Dalam cuaca yang dingin dan langit tak berawan, pada tanggal 28 Januari 1986, dari Tanjung Canaveral, Florida, Amerika Serikat, diluncurkan sebuah pesawat ulang-alik. Diantara tujuh awak pesawat tersebut, salah satu yang ikut mengangkasa adalah Christa McAuliffe, seorang guru sekolah dasar dari daerah New England yang terpilih untuk menjadi “Guru di Ruang Angkasa”, suatu program khusus dari NASA untuk mendorong daya tarik siswa sekolah tentang sains dan teknologi. Challenger Space Shuttle menghidupkan dua roket pendorong untuk mulai mengangkasa, meninggalkan asap gelap di tempat peluncuran, bergerak ke arah timur di atas Samudera Atlantik dengan suara yang menggelegar.
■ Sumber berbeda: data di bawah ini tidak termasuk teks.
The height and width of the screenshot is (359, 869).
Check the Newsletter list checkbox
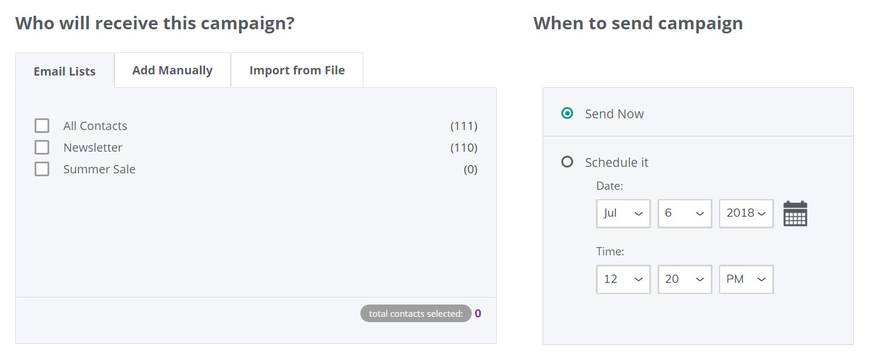42,148
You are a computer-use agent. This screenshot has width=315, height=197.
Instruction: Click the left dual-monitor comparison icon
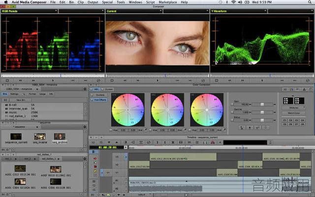click(288, 101)
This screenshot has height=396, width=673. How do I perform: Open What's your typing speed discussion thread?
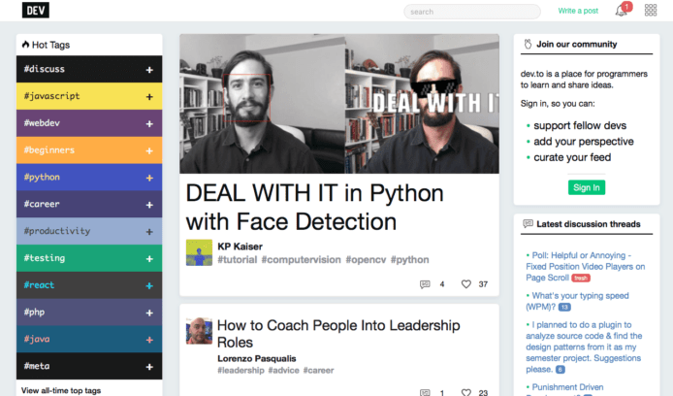[581, 295]
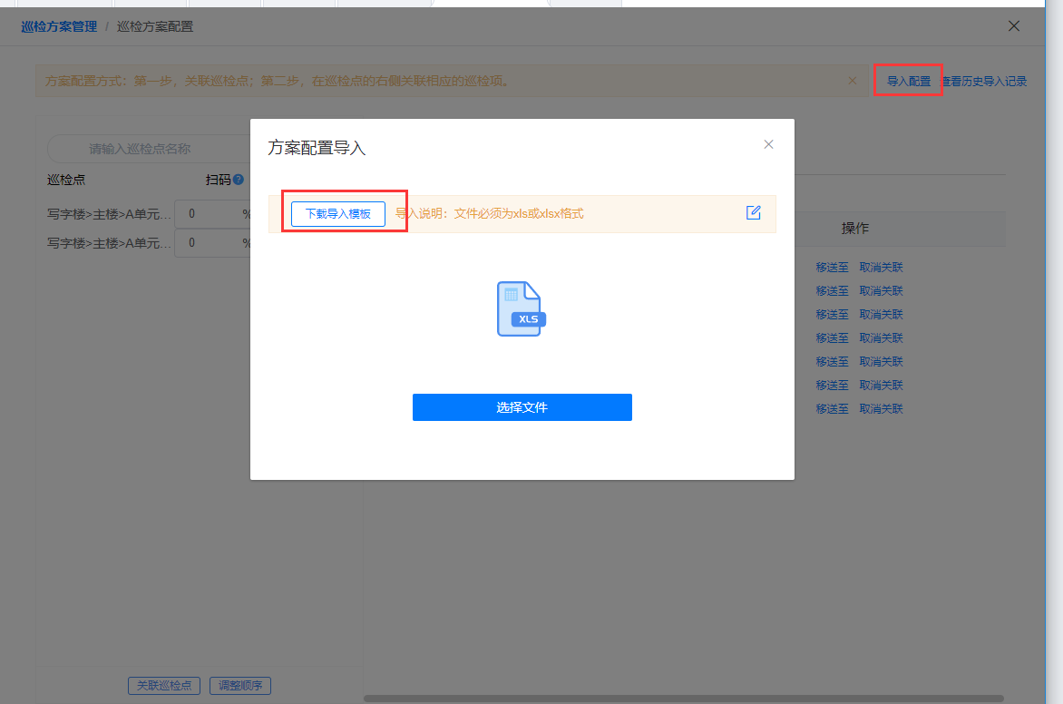This screenshot has height=704, width=1063.
Task: Click the edit icon beside import instructions
Action: [x=753, y=212]
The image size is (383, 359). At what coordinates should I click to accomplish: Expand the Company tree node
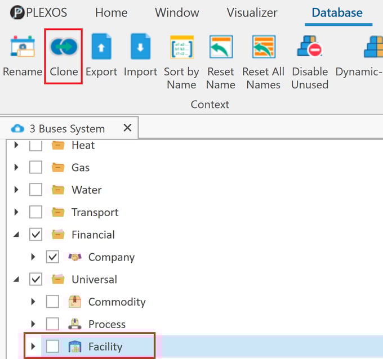pos(33,257)
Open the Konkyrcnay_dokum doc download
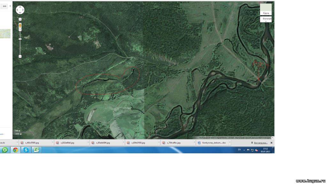327x184 pixels. pos(214,143)
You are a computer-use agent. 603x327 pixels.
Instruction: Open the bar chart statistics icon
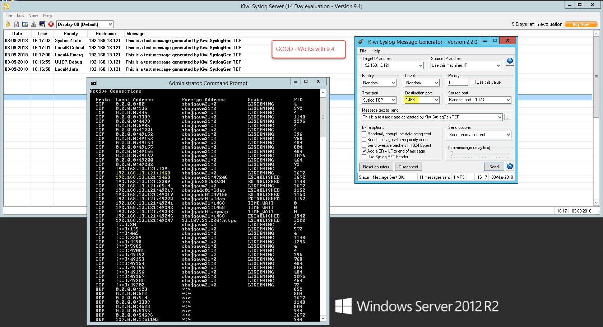(x=25, y=24)
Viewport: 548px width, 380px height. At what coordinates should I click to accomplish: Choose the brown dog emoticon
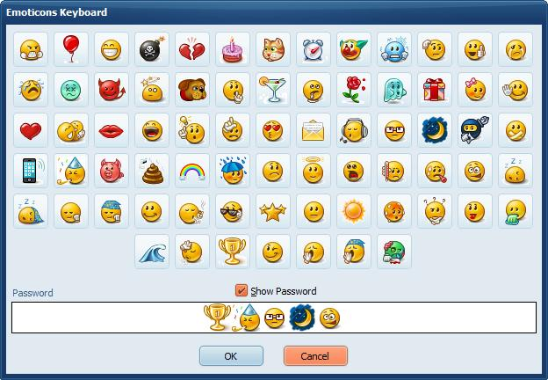[192, 90]
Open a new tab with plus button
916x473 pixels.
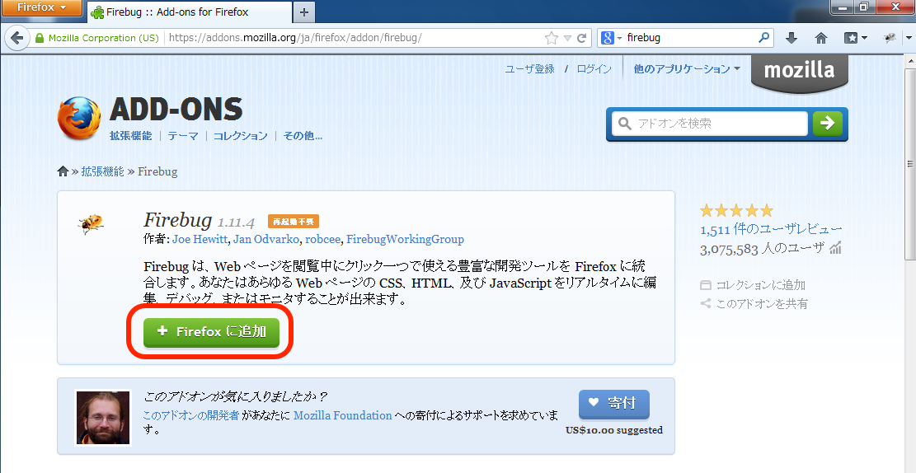[304, 12]
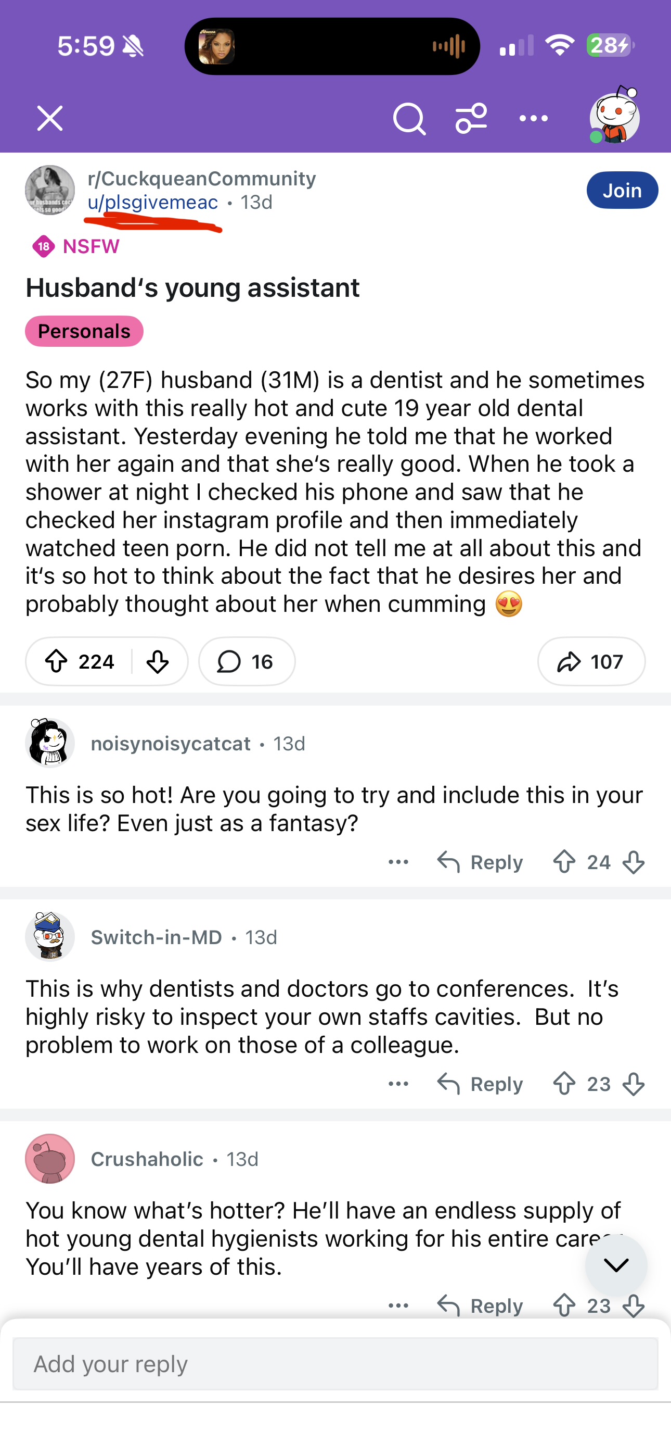This screenshot has height=1456, width=671.
Task: Downvote Switch-in-MD's comment
Action: click(x=633, y=1084)
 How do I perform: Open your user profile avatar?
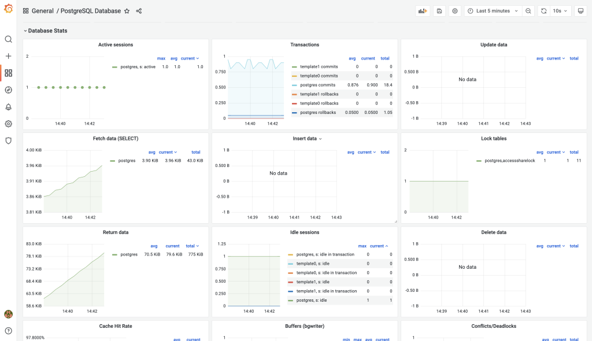[8, 314]
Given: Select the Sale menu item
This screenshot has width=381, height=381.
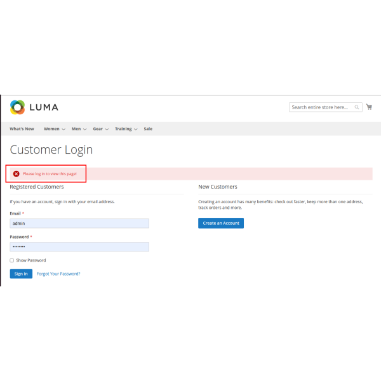Looking at the screenshot, I should tap(148, 129).
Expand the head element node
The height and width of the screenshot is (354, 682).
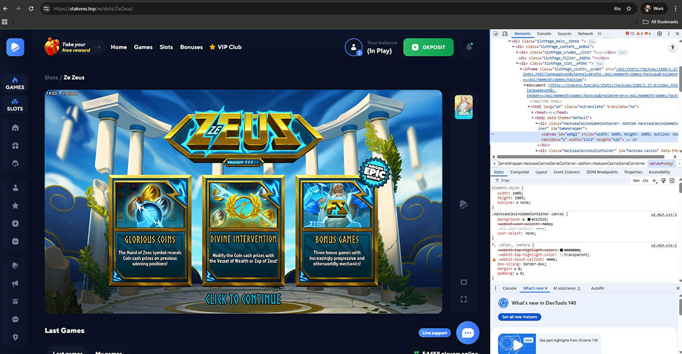(534, 112)
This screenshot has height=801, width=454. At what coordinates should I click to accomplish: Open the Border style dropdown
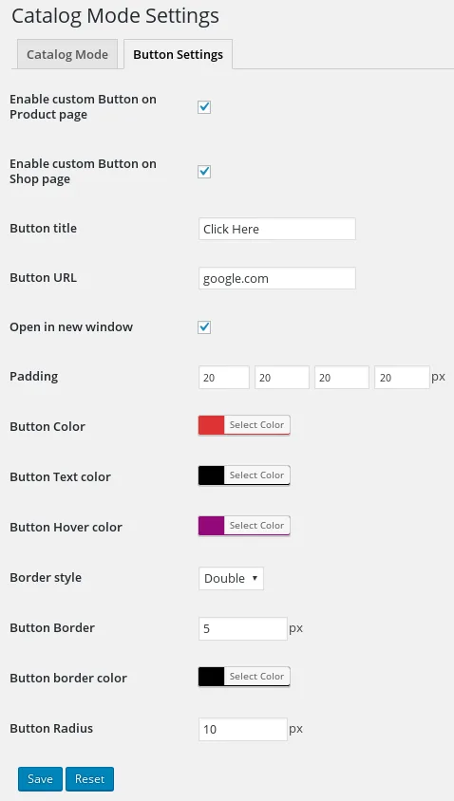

Suatu peluncuran yang sempat tertunda empat kali karena rendahnya suhu musim dingin.

Namun, tujuh puluh dua detik kemudian dua roket pendorong terlihat bergerak ke arah yang berbeda. Pada detik ke tujuh puluh tiga tangki bahan bakar yang ternyata bocor melepaskan hidrogen cair ke udara, yang dengan seketika meledakkan seluruh bagian pesawat ulang alik. Awan ledakan dan asap kebakaran terbentuk di angkasa. Beberapa detik kemudian berbagai serpihan Challenger berhamburan, dan semua awak pesawat dinyatakan meninggal dunia seketika. Peristiwa yang disiarkan langsung oleh televisi ini dan juga disiarkan berulang kali, menjadikan hal ini salah satu bencana tekhnologi yang disaksikan oleh banyak orang dalam sejarah manusia.

Komisi penyelidik yang terdiri dari para pakar dan ilmuwan yang dianggap netral dibentuk untuk meneliti kejadian tersebut oleh Presiden Ronald Reagan. Salah satu anggotanya adalah Richard P. Feynman, doktor fisika peraih hadiah Nobel yang juga dosen di California Institute of Technology (Caltech). Setelah ditunjuk, Feynman mengumpulkan berbagai data dan informasi tentang peluncuran pesawat ulang alik tersebut, mesinnya, serta roket pendorong; salah satu yang terungkap adalah bahwa pada setiap peluncuran selalu terdapat resiko yang menyertainya. Kecurigaan akhirnya diarahkan pada bagian roket pendorong pesawat ulang alik. Roket pendorong dibuat secara bersusun karena sangat panjang, yang tiap bagian susunannya dihubungkan dengan pin yang terkunci rapat untuk mencegah timbulnya kebocoran bahan bakar keluar dari kedua roket pendorong. Sepasang ring berbentuk seperti hurup O yang bahan dasarnya dari karet, dengan ketebalan setengah sentimeter, mengelilingi roket sepanjang 12 meter (diameter roket) dipasang di sekitar pin untuk membuat tidak lepas dan terus melekat pada pin.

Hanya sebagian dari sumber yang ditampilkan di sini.